Look for the word "Enter" in the data below, and copy every line that holds it.

--------------------------------------------------

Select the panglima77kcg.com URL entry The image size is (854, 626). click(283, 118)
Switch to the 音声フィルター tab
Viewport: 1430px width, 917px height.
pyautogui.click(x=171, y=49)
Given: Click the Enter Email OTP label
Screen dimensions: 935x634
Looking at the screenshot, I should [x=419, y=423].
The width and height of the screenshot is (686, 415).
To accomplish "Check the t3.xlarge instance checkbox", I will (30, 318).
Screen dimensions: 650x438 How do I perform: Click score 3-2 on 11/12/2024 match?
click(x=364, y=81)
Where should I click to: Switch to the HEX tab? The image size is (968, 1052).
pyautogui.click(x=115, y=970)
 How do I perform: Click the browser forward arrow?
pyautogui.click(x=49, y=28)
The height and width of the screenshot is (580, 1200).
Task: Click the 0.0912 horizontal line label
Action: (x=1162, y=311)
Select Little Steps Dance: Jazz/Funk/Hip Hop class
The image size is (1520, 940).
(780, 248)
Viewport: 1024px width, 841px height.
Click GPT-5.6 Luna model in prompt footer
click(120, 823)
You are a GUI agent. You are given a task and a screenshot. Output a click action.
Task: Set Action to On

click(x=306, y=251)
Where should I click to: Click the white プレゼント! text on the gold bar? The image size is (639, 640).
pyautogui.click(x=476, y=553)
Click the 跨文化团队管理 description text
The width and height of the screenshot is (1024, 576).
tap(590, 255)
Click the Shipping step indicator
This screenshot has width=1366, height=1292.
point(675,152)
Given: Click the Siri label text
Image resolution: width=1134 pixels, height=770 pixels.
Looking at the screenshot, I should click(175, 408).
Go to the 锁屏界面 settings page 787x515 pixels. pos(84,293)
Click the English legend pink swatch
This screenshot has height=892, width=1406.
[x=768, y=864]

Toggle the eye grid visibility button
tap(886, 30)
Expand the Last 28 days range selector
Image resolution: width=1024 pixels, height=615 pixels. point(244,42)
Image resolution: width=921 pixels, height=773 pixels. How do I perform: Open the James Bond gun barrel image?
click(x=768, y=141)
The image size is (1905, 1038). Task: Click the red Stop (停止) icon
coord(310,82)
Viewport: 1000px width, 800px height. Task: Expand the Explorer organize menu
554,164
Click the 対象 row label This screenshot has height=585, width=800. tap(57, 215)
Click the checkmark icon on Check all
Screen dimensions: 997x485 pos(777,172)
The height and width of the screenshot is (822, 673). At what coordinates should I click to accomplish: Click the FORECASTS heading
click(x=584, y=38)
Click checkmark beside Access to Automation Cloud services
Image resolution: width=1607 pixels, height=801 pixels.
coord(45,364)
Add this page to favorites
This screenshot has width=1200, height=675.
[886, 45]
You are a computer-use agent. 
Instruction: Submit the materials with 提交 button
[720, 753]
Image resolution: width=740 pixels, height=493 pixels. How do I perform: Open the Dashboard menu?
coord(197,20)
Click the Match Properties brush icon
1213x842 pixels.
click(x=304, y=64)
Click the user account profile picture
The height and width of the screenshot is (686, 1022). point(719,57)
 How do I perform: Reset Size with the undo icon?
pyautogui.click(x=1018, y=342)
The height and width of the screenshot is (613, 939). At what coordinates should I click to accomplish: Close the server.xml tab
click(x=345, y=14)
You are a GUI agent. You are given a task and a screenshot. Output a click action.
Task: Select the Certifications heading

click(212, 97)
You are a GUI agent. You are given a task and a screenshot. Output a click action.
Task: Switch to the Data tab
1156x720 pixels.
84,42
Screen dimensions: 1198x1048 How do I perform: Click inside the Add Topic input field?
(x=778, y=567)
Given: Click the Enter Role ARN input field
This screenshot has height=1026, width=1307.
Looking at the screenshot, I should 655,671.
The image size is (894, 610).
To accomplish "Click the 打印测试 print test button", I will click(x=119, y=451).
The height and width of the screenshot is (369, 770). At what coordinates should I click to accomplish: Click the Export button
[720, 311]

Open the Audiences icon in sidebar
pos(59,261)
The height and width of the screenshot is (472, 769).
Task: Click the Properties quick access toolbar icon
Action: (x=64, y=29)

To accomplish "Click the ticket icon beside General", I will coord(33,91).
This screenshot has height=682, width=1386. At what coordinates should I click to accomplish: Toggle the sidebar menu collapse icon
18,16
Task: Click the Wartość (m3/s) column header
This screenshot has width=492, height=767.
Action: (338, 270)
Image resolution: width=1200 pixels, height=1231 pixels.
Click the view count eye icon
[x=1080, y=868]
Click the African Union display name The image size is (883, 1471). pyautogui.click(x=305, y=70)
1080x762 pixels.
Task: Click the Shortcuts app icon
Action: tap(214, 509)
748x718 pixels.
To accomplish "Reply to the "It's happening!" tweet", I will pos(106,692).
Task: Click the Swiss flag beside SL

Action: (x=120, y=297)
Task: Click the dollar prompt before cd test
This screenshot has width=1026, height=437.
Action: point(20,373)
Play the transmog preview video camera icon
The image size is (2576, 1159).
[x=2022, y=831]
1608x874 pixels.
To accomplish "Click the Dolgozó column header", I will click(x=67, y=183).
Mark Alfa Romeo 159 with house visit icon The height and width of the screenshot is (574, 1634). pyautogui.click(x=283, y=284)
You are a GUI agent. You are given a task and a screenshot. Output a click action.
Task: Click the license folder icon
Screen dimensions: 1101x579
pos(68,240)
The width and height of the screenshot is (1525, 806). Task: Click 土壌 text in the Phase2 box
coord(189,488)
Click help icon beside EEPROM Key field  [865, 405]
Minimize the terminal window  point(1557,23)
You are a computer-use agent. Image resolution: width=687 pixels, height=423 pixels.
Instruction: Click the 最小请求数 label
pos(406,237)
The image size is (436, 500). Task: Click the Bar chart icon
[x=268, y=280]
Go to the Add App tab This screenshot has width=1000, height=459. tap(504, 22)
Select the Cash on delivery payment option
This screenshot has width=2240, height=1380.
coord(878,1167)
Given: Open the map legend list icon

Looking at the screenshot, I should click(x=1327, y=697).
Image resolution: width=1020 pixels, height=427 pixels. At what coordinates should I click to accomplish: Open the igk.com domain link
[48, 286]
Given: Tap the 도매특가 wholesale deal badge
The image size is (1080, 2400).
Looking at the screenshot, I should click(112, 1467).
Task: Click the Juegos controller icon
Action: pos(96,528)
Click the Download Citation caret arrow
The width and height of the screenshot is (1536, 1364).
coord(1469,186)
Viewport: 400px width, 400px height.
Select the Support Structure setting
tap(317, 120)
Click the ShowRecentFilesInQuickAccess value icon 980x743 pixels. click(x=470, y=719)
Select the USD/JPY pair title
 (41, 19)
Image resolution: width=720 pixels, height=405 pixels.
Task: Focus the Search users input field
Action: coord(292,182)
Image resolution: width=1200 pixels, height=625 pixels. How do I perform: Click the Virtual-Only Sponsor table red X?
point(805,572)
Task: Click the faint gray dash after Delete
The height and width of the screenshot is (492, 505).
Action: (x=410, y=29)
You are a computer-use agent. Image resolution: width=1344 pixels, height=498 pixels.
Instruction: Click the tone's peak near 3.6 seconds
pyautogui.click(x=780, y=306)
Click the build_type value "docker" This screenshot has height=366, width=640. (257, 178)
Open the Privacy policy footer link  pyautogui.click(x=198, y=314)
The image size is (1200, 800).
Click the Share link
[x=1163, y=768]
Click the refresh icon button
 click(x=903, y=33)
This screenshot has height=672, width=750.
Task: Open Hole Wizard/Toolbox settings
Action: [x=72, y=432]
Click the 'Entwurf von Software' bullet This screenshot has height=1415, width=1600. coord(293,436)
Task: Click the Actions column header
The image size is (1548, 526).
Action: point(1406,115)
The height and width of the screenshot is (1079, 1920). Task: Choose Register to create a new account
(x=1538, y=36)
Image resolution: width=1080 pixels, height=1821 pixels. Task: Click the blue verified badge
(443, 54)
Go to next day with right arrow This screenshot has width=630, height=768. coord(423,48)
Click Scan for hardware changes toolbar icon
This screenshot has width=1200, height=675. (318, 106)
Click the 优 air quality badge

--------------------------------------------------

ANSWER SPACE:
Given: Click the Enter Email OTP label
Given: Click the Enter Role ARN input field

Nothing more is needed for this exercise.